My first real issue with this was when I was pregnant with my second son. We had just recently moved for the 5 time, newly on food stamps and medicaid, and paying tithing as best we could. Sometimes we had to wait, otherwise we wouldn't be able to afford rent, but we always got it paid sometime. The church had been building a mall in downtown Salt Lake for the last few years and it was finally complete. So, we decided to go check it out. It was the Lord's mall after all. Because gas was so expensive, we rarely ventured out of Provo, and decided to make a day trip of it. The mall was beautiful, City Creek had an actual creek with fish running through it. But what was amazing was that each and every store we went into, there was not a single thing we could afford. Not even the Disney store. The whole mall was stocked with high end fashion boutiques and shops.
I admit, I was incredibly upset. I couldn't believe the church had wasted this much money on a great and spacious building that the majority of their members had no way of enjoying. I couldn't even comprehend how something like this was at all necessary. How do high fashion boutiques further the work of god? Why did they even need to build a mall? Had my tithing dollars gone to help build this monstrosity? I was livid.
After that I started seeing things a little differently. It didn't help that my husband was already phasing out of Mormonism. I tried with all of my effort to cling to the word of god, but all of a sudden the conference center just looked like another money making mega church to me. The temples began resembling mockeries to the poor and destitute. I happily stopped paying tithing, and fibbed in my last temple recommend interview that it was my husband that wouldn't allow me to pay it. Which was true, I just left out the part where I was okay with it.

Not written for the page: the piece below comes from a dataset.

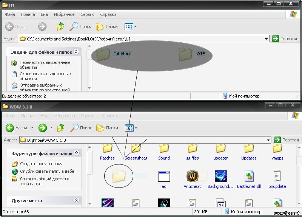Image resolution: width=302 pixels, height=217 pixels.
Task: Select the vmaps folder
Action: [x=277, y=149]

There I was, the wife of a student and mother of two children on food stamps and medicaid. And my church was still demanding I pay them money. We never received any special blessings for paying. We still had to move five times, BYU still withheld money from my husband. Both of our children were born by emergency C-section. We never received any help from any of the 6 wards we attended for the moves or births. And we still felt bad every time we had to wait another month to save up enough to actually pay tithing.
Its sick. I'm sorry, but it is just sick and wrong that these men prey upon the weak for their money. They stand up there in beautiful suits and ties and tell the members during conference to be grateful for their trials. To sell their harmonica to pay for their next meal. To pay a full tithing willingly to receive blessings. All the while they eat happily, they dress professionally, they fly all over the world in private jets dedicating giant buildings to the making of more money. I honestly don't know how they live with themselves. Add that to the bigoted hatred towards homosexuals and anyone with doubts, which of course trickles down to the lay membership and divides even the most loving of families.
Sometimes I wish there was a Mormon Robin Hood, who would defeat the horrible Prince John (or at least put him in a home) and give the members back their money. I wish I could go back and demand all of the money they stole from me. That they coerced from me through salvation. I wish someone could find a way to stand up against them and say, ENOUGH! You've stolen enough!